▶ [Task description]:
Output each line of the listing exactly, though pictures are not to appear.

▶ [Records provided]:
┄┄┄┄┄┄┄┄┄┄┄┄┄┄┄┄┄┄┄┄

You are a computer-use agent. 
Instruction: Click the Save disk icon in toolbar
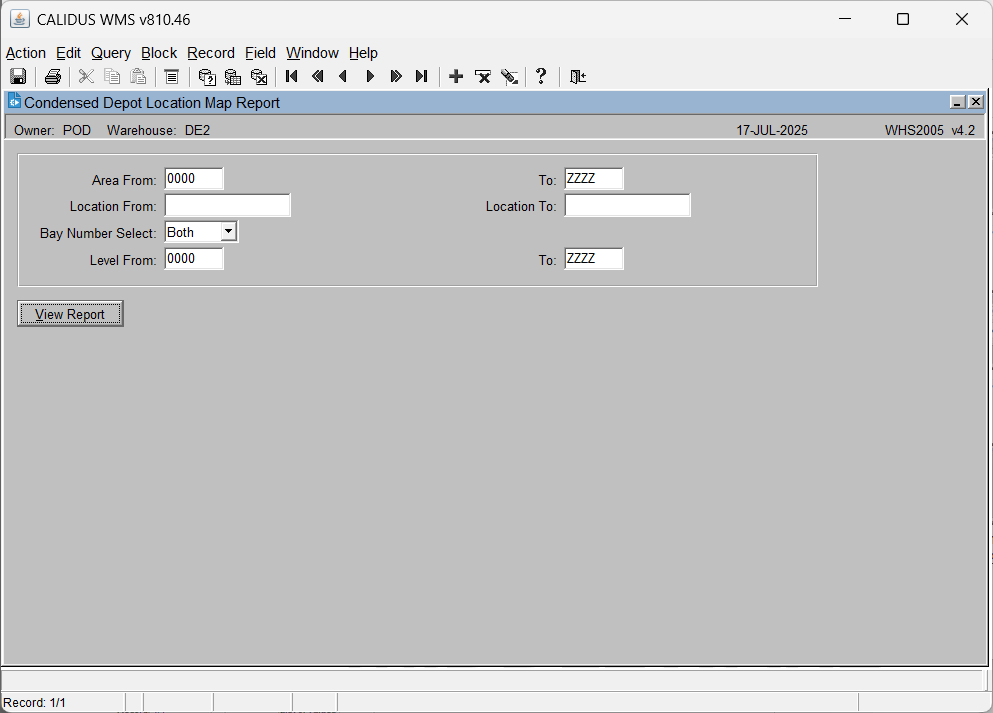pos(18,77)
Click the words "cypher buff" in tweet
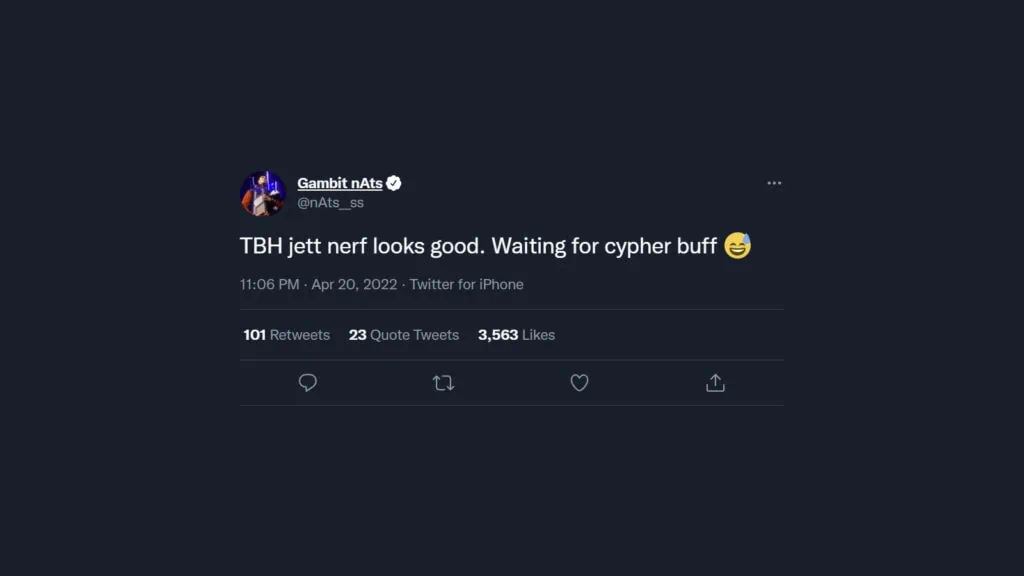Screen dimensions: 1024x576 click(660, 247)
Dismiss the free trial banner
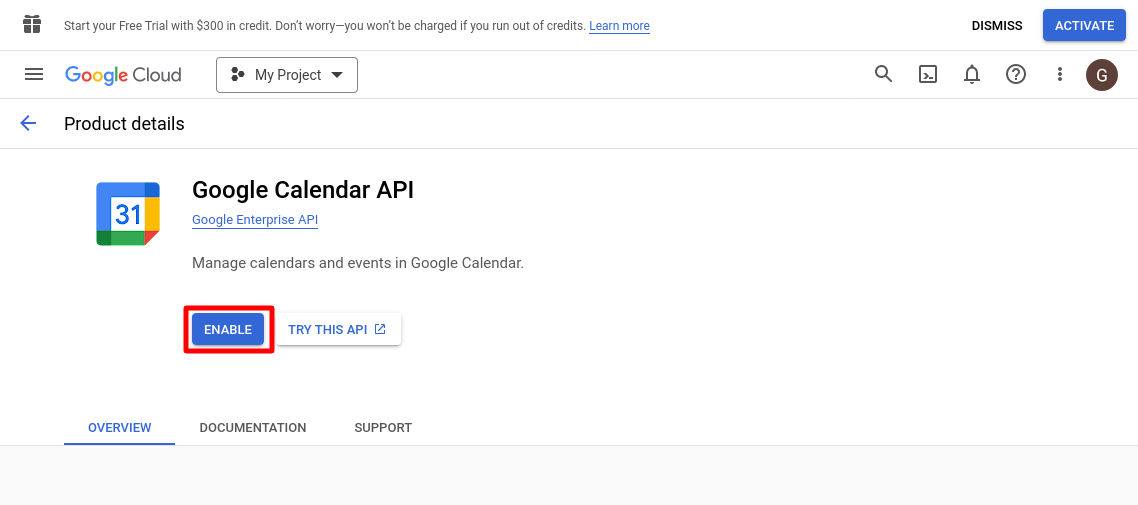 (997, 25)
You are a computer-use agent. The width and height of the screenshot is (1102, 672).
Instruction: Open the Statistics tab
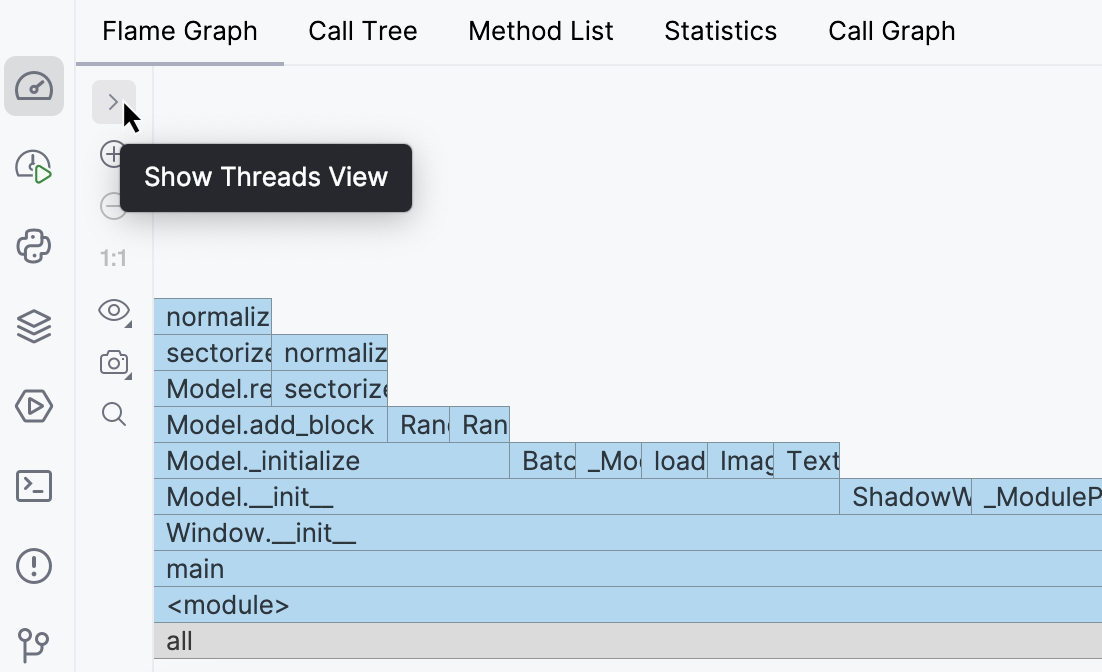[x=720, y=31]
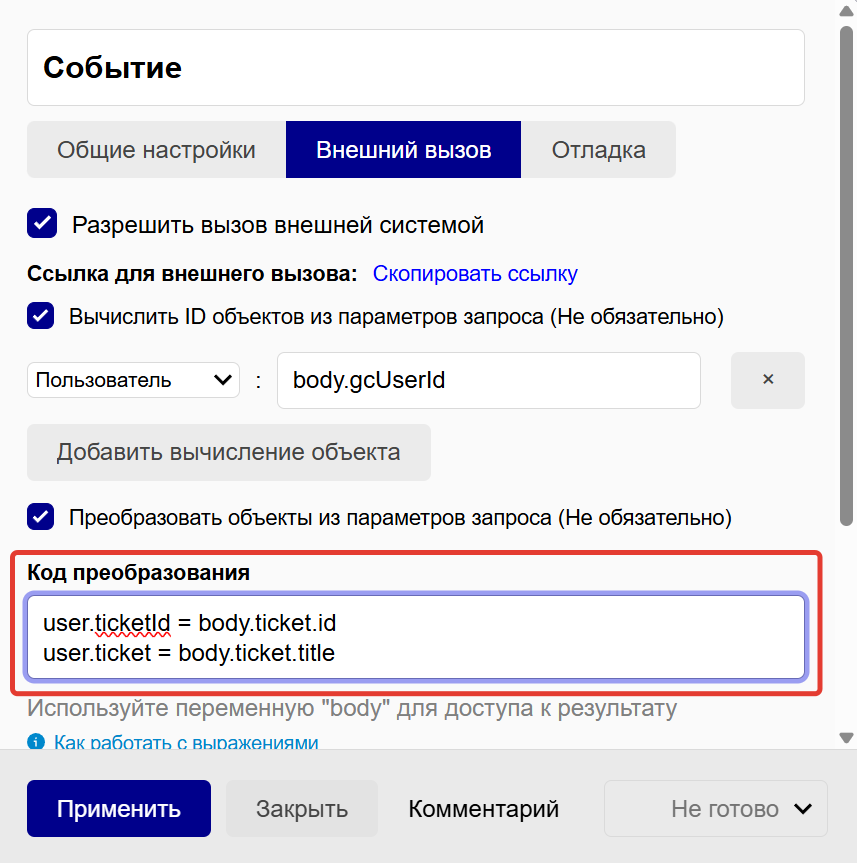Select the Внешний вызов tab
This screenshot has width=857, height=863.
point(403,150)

┄┄┄┄┄┄┄┄┄┄┄┄┄┄┄┄┄┄┄┄

▶ [Answer space]:
You are a computer-use agent. 
Instruction: Click the Save disk icon in toolbar
pos(18,77)
Click the words "cypher buff" in tweet
Screen dimensions: 1024x576 click(660, 247)
Dismiss the free trial banner
 (997, 25)
You are a computer-use agent. The width and height of the screenshot is (1102, 672).
Instruction: Open the Statistics tab
[x=720, y=31]
Select the Внешний вызов tab
This screenshot has width=857, height=863.
point(403,150)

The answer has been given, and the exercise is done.